S’ajoute au déploiement terrestre et maritime une « bataille » impitoyable dans le ciel africain pour le contrôle de l’internet. Suivant en cela l’exemple nigérien et égyptien, l’Angola (Angosat1), l’Ethiopie, l’Algérie (Alcomsat1), ou le Congo (Congo-Sat) s’activent pour lancer leurs propres satellites de télécom. Dans le même ordre d’idées, avec le soutien en particulier de l’Agence Spatiale Européenne (ESA), Aventi Communications Group entend déployer 1400 points wifi à travers l’Afrique subsaharienne. Pour l’heure, les utilisateurs africains peuvent d’ores et déjà profiter d’un accès internet par satellite au détail grâce à  iWayAfrica avec son programme Jola.

Facebook et Eutelsat, quant à eux, prennent appui sur le satellite géostationnaire de Spacecom (AMOS-6) pour répondre, affirment-ils, « à la demande croissante en connectivité de nombreux usagers en situés à l’écart des réseaux terrestres fixes et mobiles ». A côté de cette initiative, pour ainsi dire traditionnelle et très coûteuse, émerge de plus en plus un « internet spatial low cost ». Il s’agit principalement de mettre l’accent sur une constellation de mini satellite en orbite moyenne (le projet 03B de SES ou les 4600 mini satellites de Samsung) ou en orbite basse (le projet One Web avec ses 900 micro satellites soutenu notamment par Airbus et Intelsat ; ou encore celui du tandem SpaceX/Google qui entend déployer une constellation de 4000 satellites). Il faut bien évidement ajouter la volonté récente de la start-up Leosat qui, avec ses 78 ou 101 satellites, « rêve » d’offrir un accès internet ultra-haut débit (50% plus rapide que la fibre), non pas au grand public, mais aux grands groupes et à des structures gouvernementales.

Mais en la matière, les initiatives les plus « extravagantes » viennent sans conteste des géants du Net. Facebook veut ainsi diffuser internet dans les zones non ou mal desservies (dans un rayon d’environ 100 kilomètres) avec son drone solaire Aquila censé voler durant 90 jours à des altitudes comprises entre 60.000 et 90.000 pieds (18 à 27 km). Google, quant à lui, préfère connecter l’Afrique avec ses ballons stratosphériques gonflés à l’hélium, alimentés par l’énergie solaire (le projet Loon) dans les régions où la construction de fibre optique est problématique en raison notamment de la géographie.

Il convient enfin de signaler les diverses politiques hétéroclites menées çà et là par les Etats africains et/ou les opérateurs toujours dans l’objectif d’accroitre l’offre de connectivité de et en Afrique. A titre d’exemples, tirés de la pratique, l’on peut saluer les nombreuses politiques de mise en place de points d’accès Wi-Fi, souvent gratuits, à l’endroit des populations aux revenus modestes (étudiants, chercheurs d’emplois) : Mauritanie avec le « Wifi Project Mauritius » lancé depuis 2012 ; le Togo à travers le programme « Environnement Numérique du Travail » (ENT) pour la mise en place de bornes Wifi dans les universités ; en Ouganda, au Seychelles, à l’Ile Maurice etc.

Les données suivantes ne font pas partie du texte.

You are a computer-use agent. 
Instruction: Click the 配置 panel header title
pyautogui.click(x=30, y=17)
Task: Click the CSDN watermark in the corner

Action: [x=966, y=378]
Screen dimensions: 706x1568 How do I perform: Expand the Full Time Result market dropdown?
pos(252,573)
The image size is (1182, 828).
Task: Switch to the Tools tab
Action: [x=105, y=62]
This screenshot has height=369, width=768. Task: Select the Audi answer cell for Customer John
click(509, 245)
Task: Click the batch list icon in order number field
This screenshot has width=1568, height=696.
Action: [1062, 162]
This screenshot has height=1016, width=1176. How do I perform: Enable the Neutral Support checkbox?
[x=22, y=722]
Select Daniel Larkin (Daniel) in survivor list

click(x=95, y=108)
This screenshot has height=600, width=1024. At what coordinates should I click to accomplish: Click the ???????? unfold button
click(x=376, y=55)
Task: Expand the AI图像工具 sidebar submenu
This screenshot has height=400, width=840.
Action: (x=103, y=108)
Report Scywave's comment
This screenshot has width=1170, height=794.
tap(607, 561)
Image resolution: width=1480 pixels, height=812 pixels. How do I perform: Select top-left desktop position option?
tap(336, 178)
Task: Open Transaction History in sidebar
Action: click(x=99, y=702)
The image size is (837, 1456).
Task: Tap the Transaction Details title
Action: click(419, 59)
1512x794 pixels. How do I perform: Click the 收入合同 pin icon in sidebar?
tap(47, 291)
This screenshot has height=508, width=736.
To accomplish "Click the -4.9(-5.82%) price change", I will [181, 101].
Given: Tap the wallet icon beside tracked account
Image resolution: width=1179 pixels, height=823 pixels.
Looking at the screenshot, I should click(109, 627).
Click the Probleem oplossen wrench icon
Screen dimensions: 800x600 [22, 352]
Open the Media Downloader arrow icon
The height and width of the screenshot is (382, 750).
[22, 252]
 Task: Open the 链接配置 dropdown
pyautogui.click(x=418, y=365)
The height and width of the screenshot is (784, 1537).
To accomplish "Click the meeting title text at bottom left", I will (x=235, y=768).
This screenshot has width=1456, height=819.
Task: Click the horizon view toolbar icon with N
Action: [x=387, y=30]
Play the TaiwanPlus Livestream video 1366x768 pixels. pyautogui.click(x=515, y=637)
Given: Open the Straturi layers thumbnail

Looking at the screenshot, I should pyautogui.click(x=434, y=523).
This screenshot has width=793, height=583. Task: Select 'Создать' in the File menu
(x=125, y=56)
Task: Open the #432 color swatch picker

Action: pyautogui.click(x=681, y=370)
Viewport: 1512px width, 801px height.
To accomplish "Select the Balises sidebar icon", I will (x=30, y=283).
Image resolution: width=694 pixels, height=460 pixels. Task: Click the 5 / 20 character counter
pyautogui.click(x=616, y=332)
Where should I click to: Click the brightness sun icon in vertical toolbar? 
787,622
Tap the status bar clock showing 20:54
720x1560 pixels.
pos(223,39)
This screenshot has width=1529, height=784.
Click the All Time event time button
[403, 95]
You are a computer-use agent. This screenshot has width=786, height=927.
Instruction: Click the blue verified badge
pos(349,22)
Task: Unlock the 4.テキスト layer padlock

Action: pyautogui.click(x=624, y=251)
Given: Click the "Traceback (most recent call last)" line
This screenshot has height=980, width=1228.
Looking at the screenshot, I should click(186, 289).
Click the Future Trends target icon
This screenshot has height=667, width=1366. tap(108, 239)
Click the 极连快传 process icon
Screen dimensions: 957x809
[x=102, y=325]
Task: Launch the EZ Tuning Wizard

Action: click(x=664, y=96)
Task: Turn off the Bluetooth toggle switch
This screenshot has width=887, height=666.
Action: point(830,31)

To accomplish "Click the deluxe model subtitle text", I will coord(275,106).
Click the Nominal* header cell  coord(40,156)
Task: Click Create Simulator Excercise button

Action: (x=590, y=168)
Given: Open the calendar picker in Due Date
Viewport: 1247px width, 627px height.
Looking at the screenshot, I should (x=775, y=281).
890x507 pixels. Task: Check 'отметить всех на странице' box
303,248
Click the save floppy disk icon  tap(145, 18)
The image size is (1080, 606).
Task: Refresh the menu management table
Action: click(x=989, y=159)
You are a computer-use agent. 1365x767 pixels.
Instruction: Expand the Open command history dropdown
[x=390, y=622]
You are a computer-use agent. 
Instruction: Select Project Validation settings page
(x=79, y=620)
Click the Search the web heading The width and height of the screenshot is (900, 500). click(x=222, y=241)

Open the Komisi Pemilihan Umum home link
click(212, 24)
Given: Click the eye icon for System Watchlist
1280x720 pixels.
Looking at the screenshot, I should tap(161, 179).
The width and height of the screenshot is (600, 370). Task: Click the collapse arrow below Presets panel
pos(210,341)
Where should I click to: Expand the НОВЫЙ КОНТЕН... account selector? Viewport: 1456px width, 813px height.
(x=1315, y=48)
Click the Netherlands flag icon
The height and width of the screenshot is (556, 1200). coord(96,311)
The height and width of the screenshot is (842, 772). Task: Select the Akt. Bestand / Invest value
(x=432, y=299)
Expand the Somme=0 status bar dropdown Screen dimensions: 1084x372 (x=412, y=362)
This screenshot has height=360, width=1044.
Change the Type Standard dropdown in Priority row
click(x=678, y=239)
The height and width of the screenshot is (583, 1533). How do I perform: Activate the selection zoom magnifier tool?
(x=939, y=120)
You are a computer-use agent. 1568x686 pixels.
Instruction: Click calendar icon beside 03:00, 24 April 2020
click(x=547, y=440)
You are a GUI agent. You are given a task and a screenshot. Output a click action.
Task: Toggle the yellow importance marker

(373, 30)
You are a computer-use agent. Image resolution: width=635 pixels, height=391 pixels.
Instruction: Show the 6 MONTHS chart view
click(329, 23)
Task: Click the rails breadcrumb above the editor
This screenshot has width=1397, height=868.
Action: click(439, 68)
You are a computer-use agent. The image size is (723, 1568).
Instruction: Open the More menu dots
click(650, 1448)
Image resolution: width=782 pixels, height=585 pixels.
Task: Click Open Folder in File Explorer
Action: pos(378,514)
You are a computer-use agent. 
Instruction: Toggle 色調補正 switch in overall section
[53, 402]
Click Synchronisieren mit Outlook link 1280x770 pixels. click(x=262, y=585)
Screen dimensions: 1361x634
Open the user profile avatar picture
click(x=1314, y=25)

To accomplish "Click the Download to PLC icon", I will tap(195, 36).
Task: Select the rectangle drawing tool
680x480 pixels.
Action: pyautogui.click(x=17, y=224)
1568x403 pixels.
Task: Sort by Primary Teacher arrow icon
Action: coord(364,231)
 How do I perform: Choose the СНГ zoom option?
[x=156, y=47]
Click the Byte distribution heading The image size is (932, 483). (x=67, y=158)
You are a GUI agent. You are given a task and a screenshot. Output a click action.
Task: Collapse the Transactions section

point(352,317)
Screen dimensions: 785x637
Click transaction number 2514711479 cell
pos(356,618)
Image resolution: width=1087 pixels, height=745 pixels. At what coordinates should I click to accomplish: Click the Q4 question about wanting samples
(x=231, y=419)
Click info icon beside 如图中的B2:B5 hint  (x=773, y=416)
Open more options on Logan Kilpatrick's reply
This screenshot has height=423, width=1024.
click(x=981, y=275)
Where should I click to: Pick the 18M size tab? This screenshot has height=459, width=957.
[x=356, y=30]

La construction des data center (Zambie, Nigéria, Tchad, etc) ; de point d’échange internet national pour notamment réduire le temps de latence dans la transmission des données (Togo dans le cadre du projet WARCIP « West African Regional Infrastructure Program ») ; le projet FTTA (Fiber Through The Air) à l’Ile Maurice qui, contrairement au FTTH, utilise les ondes radio pour offrir l’internet à très haut débit ; la mise en place des aires de télécom entre les pays africains à l’instar du « free roaming » entre les pays d’Afrique de l’ouest ou de la « One Area Network » des Etats de l’Afrique de l’Est ; la politique du data unique entre les pays de la SADEC d’ici 2019, etc. participent aussi de cet effort de connectivité.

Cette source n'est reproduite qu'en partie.